It's always fun to have another Gideon Oliver novel to read, and this one is no exception. While it's not a great book, it's a good book: a fun read, with the snappy dialogue one expects from Elkins. I personally like the Gideon Oliver series better than Elkins' other series.
Since much of the plot has been discussed in other reviews, I'll just point out a few things I particularly liked about this volume:
*the details of the family ranching business in Hawaii - including the reference to using Japanese quarter horses. (I'll let you discover that breed :D)

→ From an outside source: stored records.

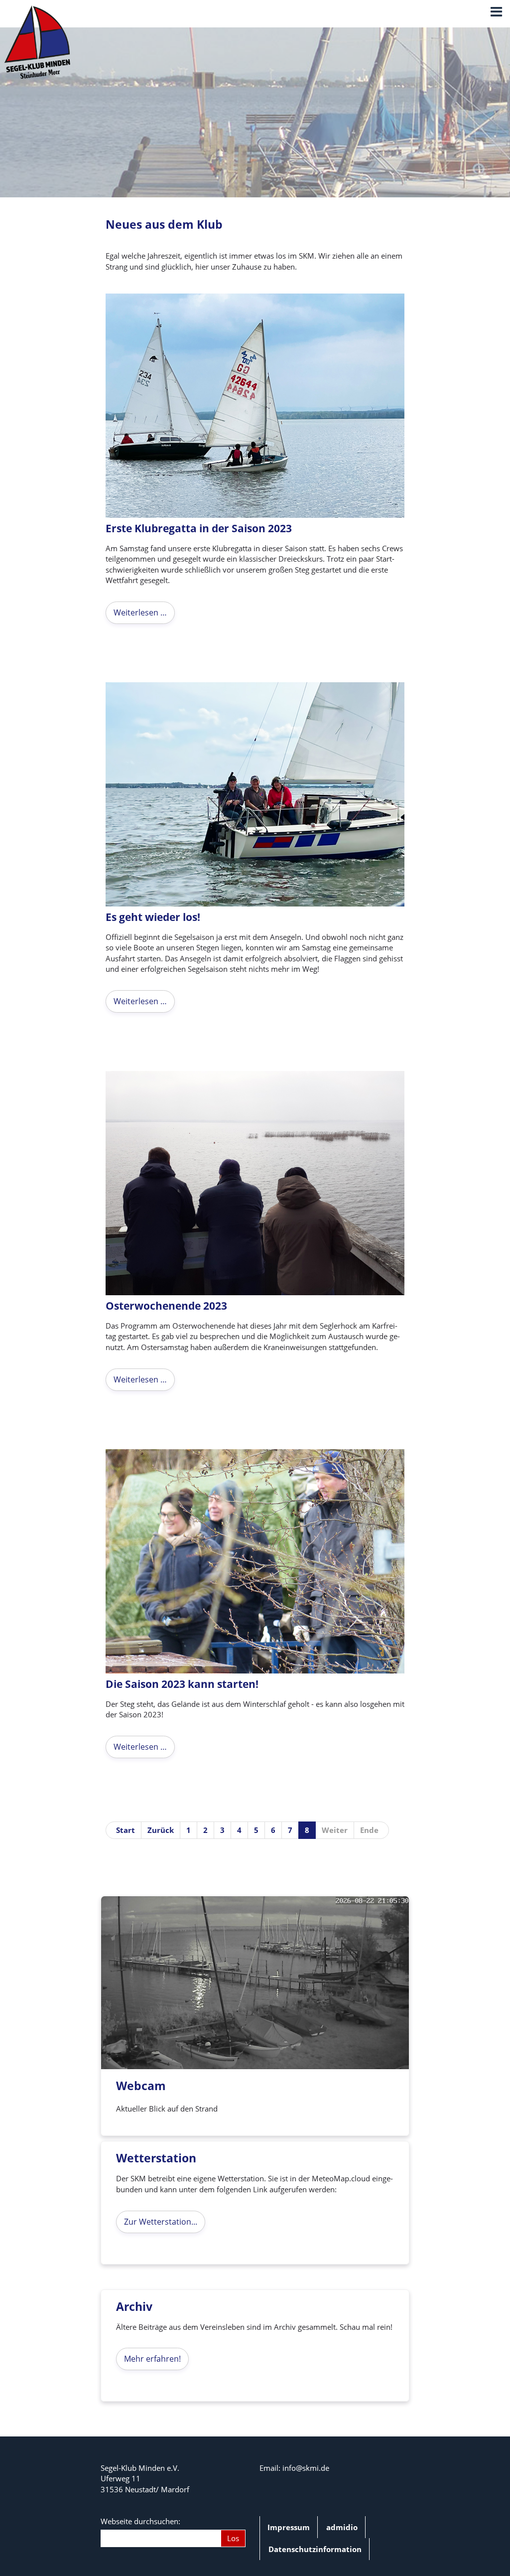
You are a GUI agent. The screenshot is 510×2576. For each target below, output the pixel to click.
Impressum (288, 2527)
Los (233, 2538)
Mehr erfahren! (152, 2358)
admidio (342, 2527)
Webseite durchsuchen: (140, 2521)
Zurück (160, 1830)
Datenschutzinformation (315, 2549)
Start (125, 1830)
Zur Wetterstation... (160, 2221)
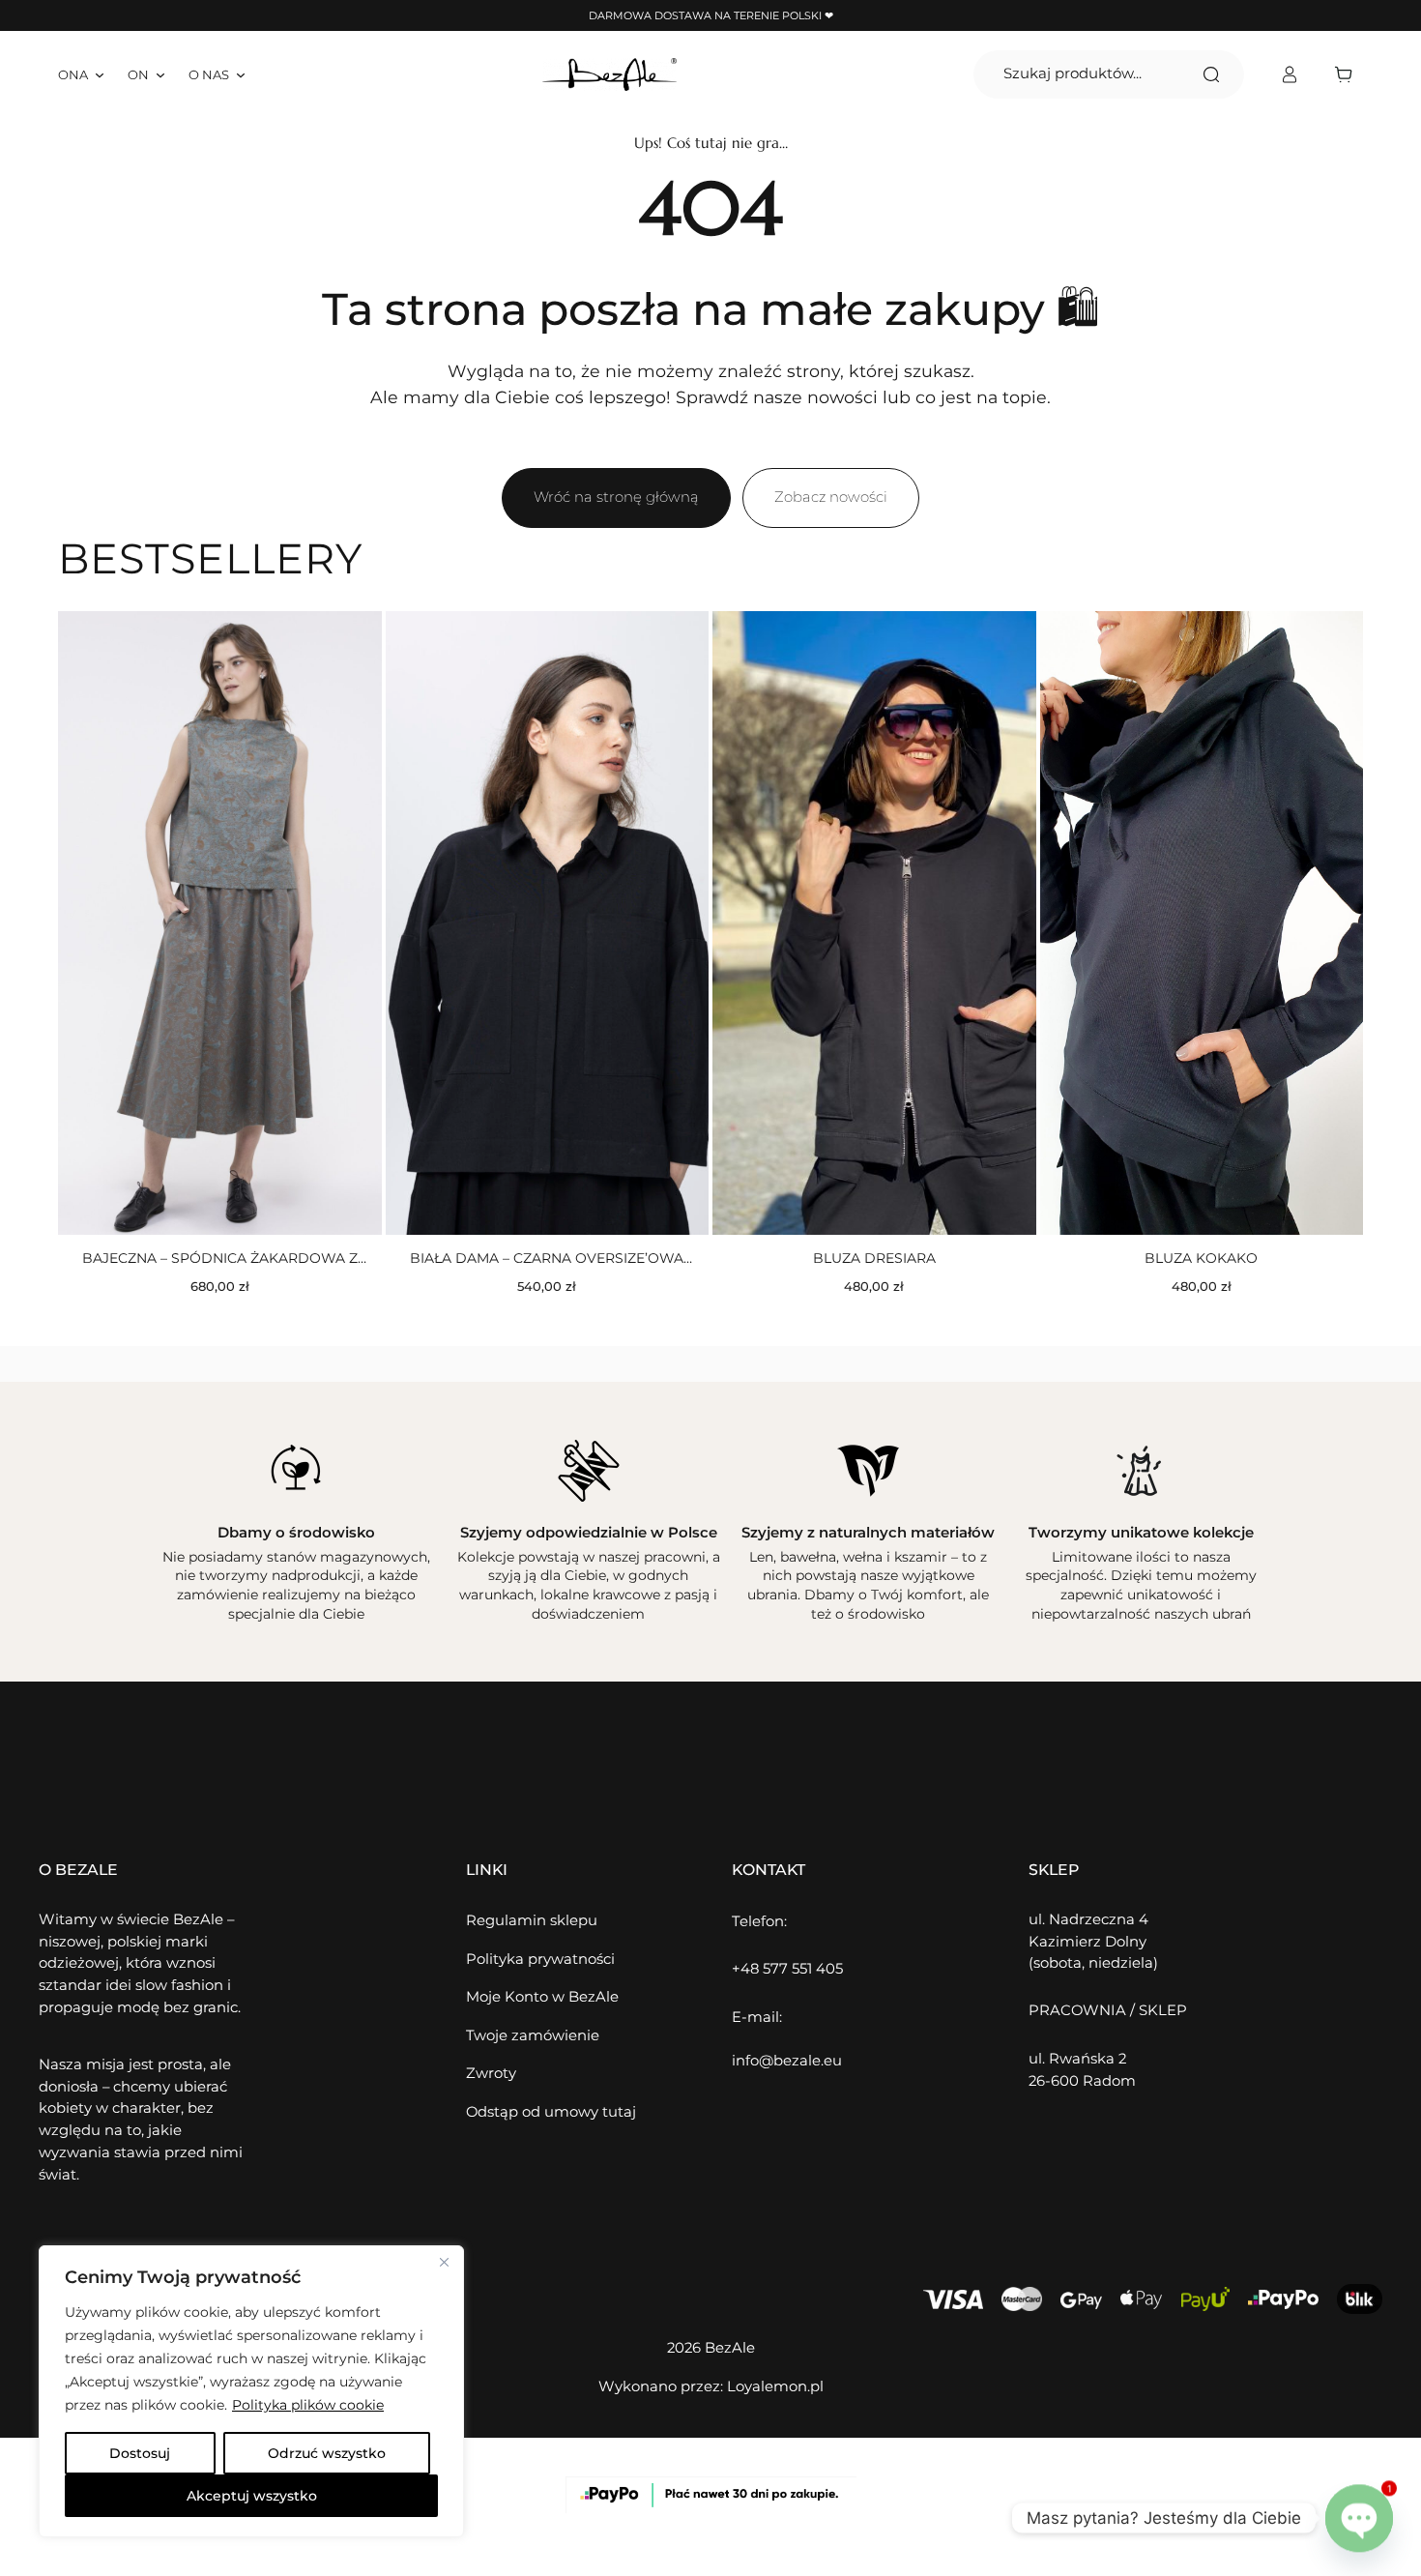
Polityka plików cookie (308, 2405)
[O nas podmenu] (241, 74)
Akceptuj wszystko (252, 2495)
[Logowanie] (1289, 75)
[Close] (443, 2261)
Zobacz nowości (830, 497)
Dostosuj (139, 2453)
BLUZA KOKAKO (1201, 1258)
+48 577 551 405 (787, 1968)
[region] (251, 2391)
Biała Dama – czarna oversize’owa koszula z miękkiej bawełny (546, 1258)
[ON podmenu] (160, 74)
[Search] (1211, 74)
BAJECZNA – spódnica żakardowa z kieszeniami (220, 1258)
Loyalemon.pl (775, 2386)
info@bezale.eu (787, 2060)
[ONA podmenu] (99, 74)
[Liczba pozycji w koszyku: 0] (1348, 74)
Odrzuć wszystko (327, 2453)
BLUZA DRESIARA (874, 1258)
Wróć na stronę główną (616, 497)
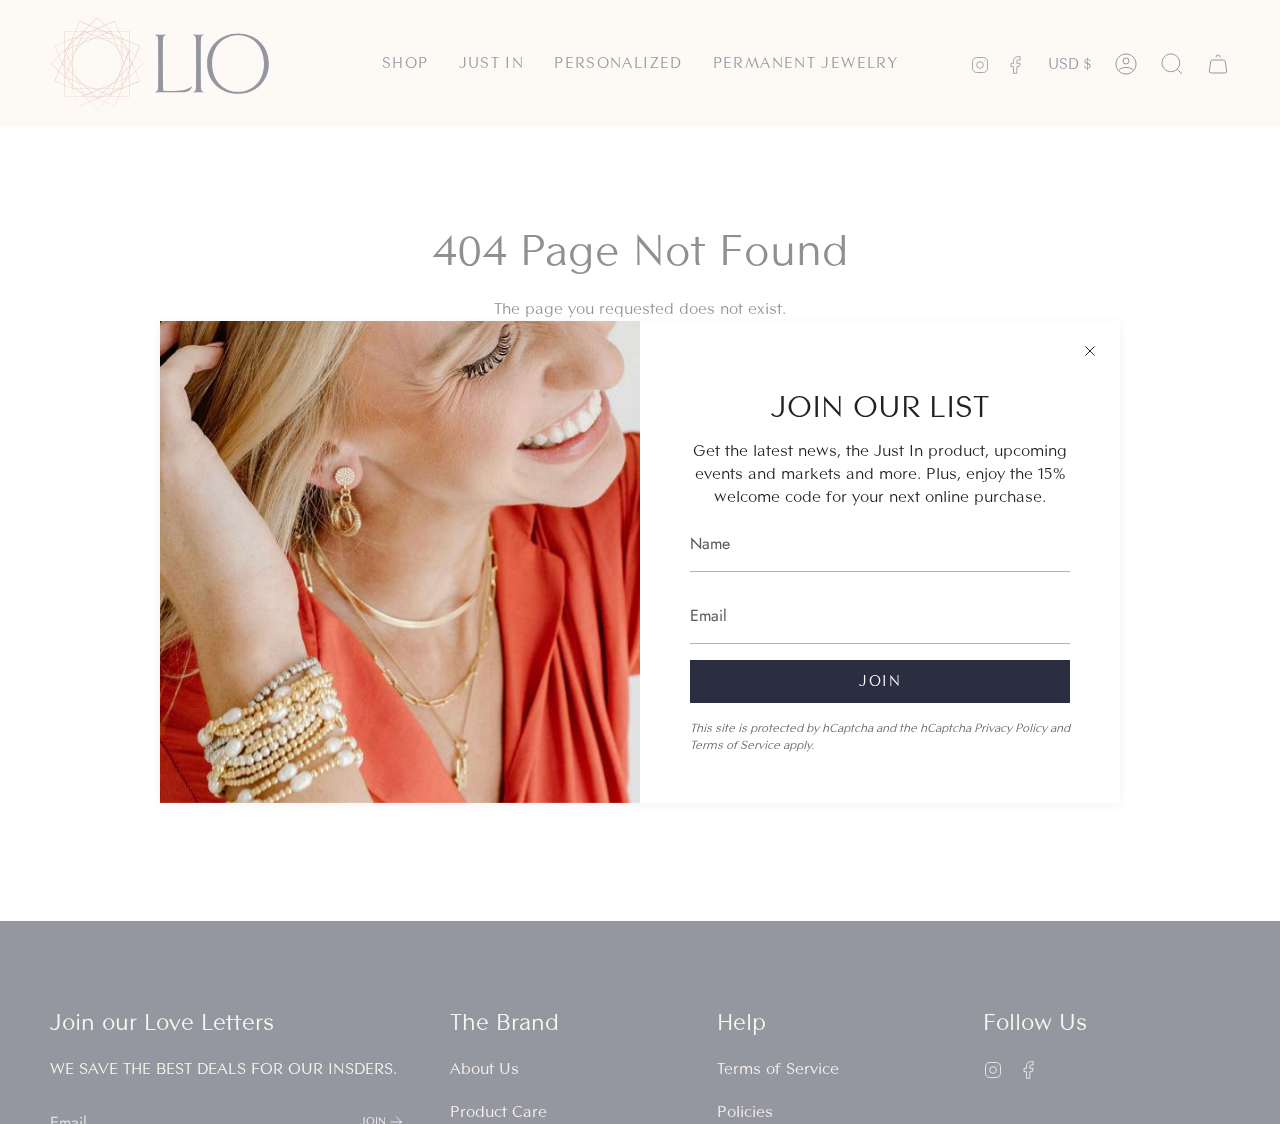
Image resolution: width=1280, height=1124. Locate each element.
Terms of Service (735, 744)
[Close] (1090, 351)
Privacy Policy (1010, 727)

*the resemblance of the family of Swedish sailors-turned-ranchers to the "Norwegian bachelor farmers" that Garrison Keillor talks about on his radio show
*the running jokes about the terrible coffee one gets in police stations
One of the things that people look for, in mystery series, is whether there is continuity in the background lives of the characters. This is one of the series where there is such continuity; however, it's not real-time. Our protagonist and his family and friends have aged about a decade, in the nearly 25 years that the series has been running. This is a reasonable pace, that allows us to follow their lives. Even though this is a series, though, this particular book could be read and enjoyed without having read other books in the series - there are no points here where a reader would be bewildered because they didn't have some background knowledge. It's more fun, though, if you do read the whole series, so you can get more enjoyment out of the exchanges between Oliver and Lau, and you know more about Oliver's wife, and so on. So go ahead and get this one and read it, but get a couple of the older books, too - I promise you'll enjoy them. Probably "Old Bones" and "Twenty Blue Devils" would be the two that would provide you with the most background for the buck, especially since "Twenty" takes place in Tahiti, thus giving the reader some additional background for the South Pacific setting of "Where There's a Will."
Family reading alert: this is a great series for kids who are reading at adult levels but don't need to be exposed to too much in the way of adult themes - there's no explicit sex, very little that anyone would consider bad language, and no excessive gore or violence. I was reading books from the grown-up area of the library by the time I was 12 (which was considerably before this series started) so I know it can be difficult for the parents of gifted kids to find stuff that is safe yet not childishly boring. Elkins' books fit the bill.